By having 25microsecond delay I will have f=20khz,(If i am correct).
Unfortunately it worked line by line, so I couldnt have all pins start to work in same time, but they worked one by one. Can I do this by using digitalwrite and delay functions or do I need to use analogwrite function??

Also for the transistors I need use logic level mosfets am I right? (What will happen If i use some Vgs=10v Mosfet) Can I use bjt transistor too?

Sorry for the super noob question.

By having 25microsecond delay I will have f=20khz,(If i am correct).

No, you used 25 us. 8 times, so the frequency will be 5Khz.

I understand that now. But i want every digitalwrite function to work seperately so i will have 20k frequency and pin 3 pin5 can be high at the same time while pin 10 and pin 11 is low. How can i do that?

Draw a timing diagram. Just follow the sequence and timing in the code. Look at the times and transitions. Actually, nobody here can help you unless you provide a timing diagram, or a crystal clear technical English description of the sequence.

One thing we know anyway, is that the sequence duration is 50us.

Also, before you can say "piffle", people will be jumping in here and telling you to use micros() instead of delayMicroseconds(). In this case, I would too.

Hi,
I think you mean RESONANT INVERTER.
To supply resonant circuits, such as fluorescent lights, motors etc.
Any load that exhibits inductance, and can be operated more efficiently at a higher or lower AC supply frequency.

Tom.....

Thanks for the replies, I will try to be more clear.
I am sorry, it is called Resonant inverter.(not resonance).

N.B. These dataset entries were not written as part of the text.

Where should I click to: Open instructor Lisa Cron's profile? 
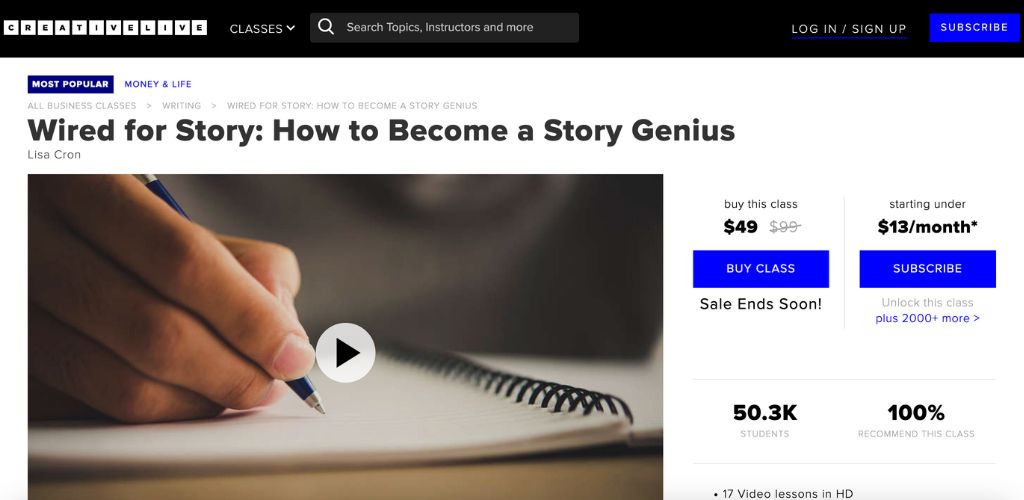pos(53,155)
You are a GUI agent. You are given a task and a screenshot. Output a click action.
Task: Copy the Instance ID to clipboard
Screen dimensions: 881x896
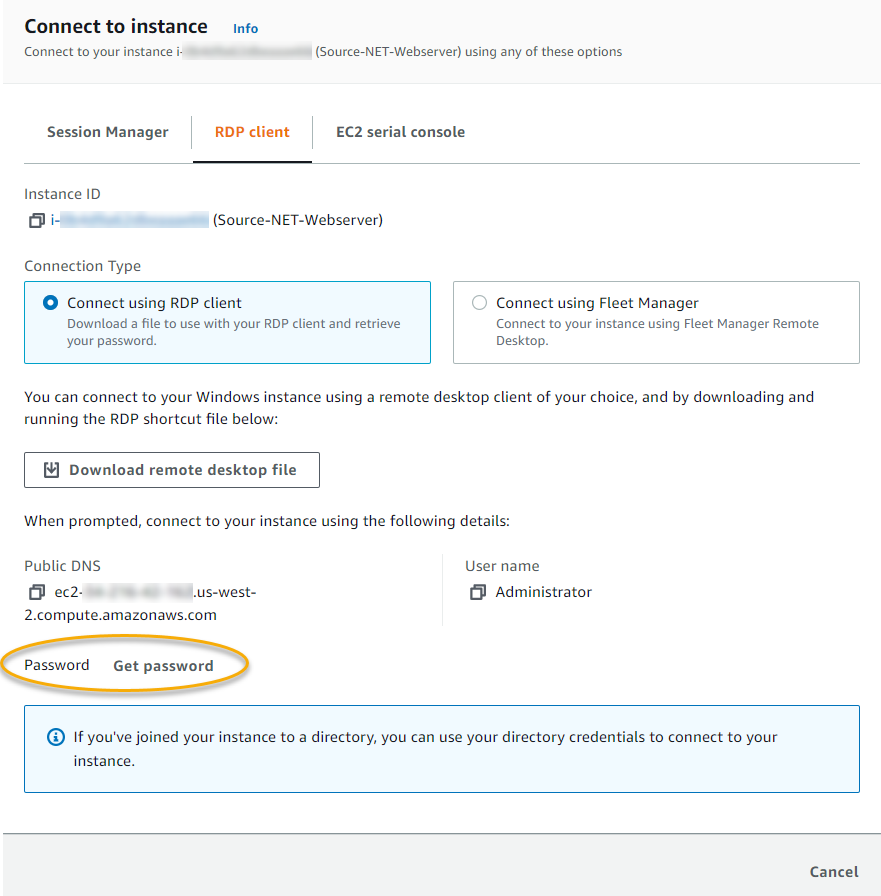[x=37, y=220]
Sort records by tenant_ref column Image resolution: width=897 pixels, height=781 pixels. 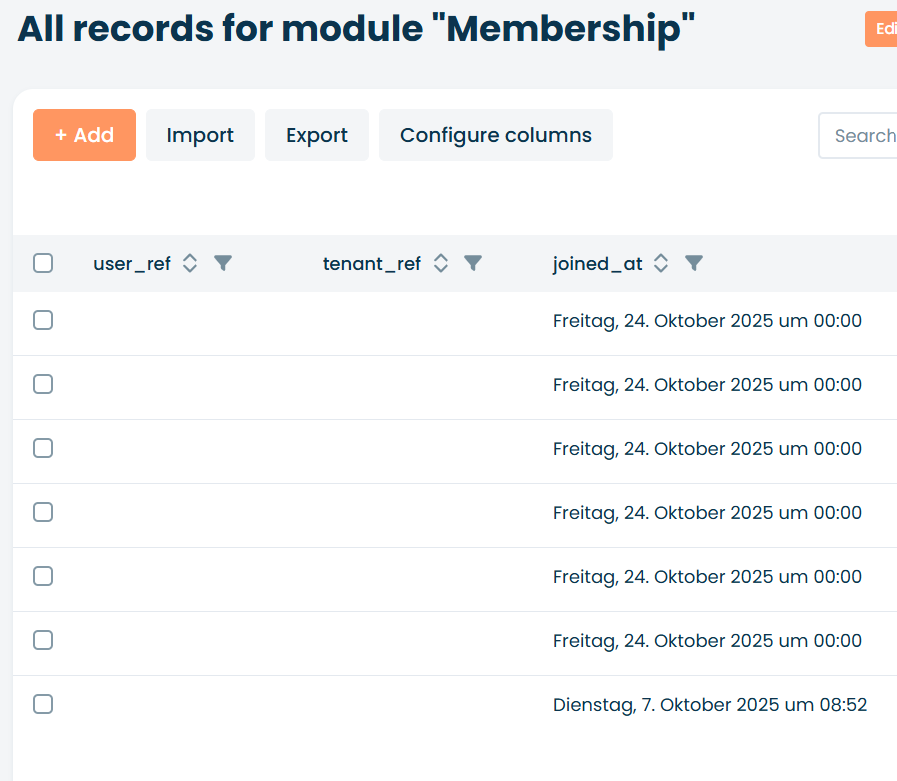[440, 263]
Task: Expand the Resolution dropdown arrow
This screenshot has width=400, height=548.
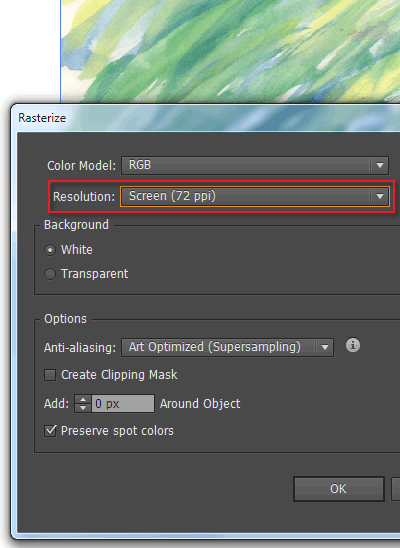Action: (380, 196)

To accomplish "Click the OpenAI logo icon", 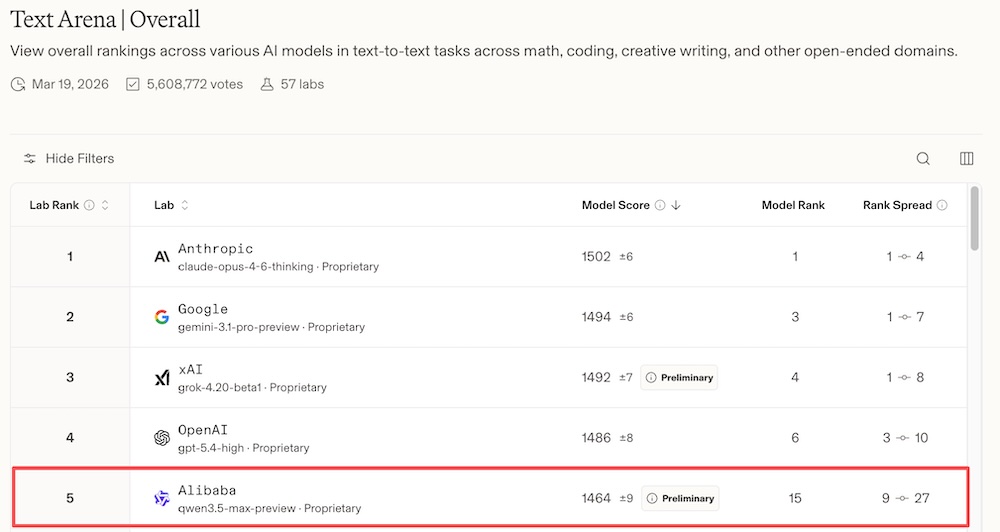I will click(x=162, y=438).
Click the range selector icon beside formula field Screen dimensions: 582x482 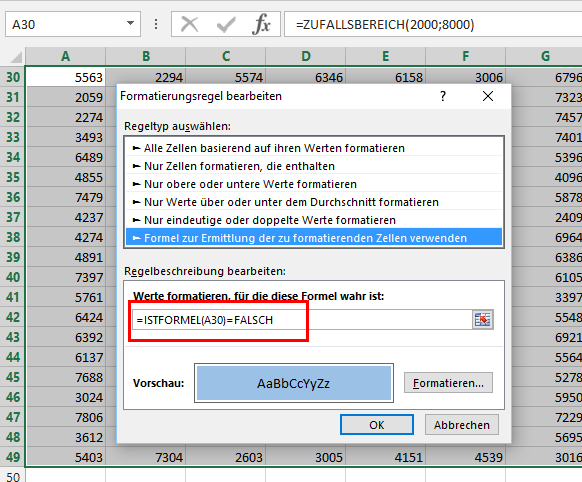pos(482,319)
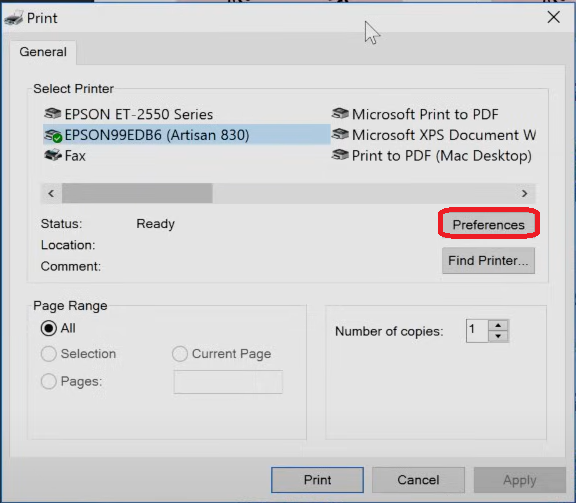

I draw a circuit scheme and timing diagram to be more clear.

Vdc is 310v. I consider it as rectificed from 220 V rms grid.

So, Mos 1 and Mos 4 which are driven by pin3 and pin10 seperately, will be HIGH(on) for 25microsecond, and then LOW(off) for 25microsecond.And this will happen over and over again.(I want to have 20khz switching frequency,that is why I have 25 microsecond.)

Similar logic with the mos 2 and mos 3 BUT when mos 1 and mos 4 is ON, Mos 2 and mos 3 will be OFF.
And when Mos 1&4 is OFF, Mos 2 and mos 3 will be ON.

I changed the code, and tried it on a RGB LED with bjts as a switch, looks like it's working. Tomorrow I am gonna try it with mosfets and check my output voltage with an oscilloscope. Switching is quite fast and the code is very basic so I hope there won't be any problems.
Since I only had bjt transistor I tried this code on them, but using "logic level" mosfets wont make any difference will it?

Any recommendations about project is welcome

Best Regards.

``````void setup() {
}

void loop() {

digitalWrite(3, HIGH);
digitalWrite(10, HIGH);
digitalWrite(5, LOW);
digitalWrite(11, LOW);
delayMicroseconds(25);
digitalWrite(3, LOW);
digitalWrite(10, LOW);
digitalWrite(5, HIGH);
digitalWrite(11, HIGH);
delayMicroseconds(25);

}
``````

Hi,
If it is inductive, ie a motor.
There is more to driving resonance loads than providing a variable frequency.
As you are applying a square wave it is not good with an inductive load as it is full of harmonics.

Tom....

This resonant inverter will be used for a wireless power transfer project. So I guess my load is pretty inductive.

Final circuit will be something like this

Grid->Rectification-> Boost converter (for power factor correction)->Resonant inverter-> Windings (where the wireless power transfer will occur)->rectification
This will charge a car battery.
20 kHz will be my resonance frequency, and I will choose the right L and C values for that purpose.
That was my idea, I am open to any suggestions.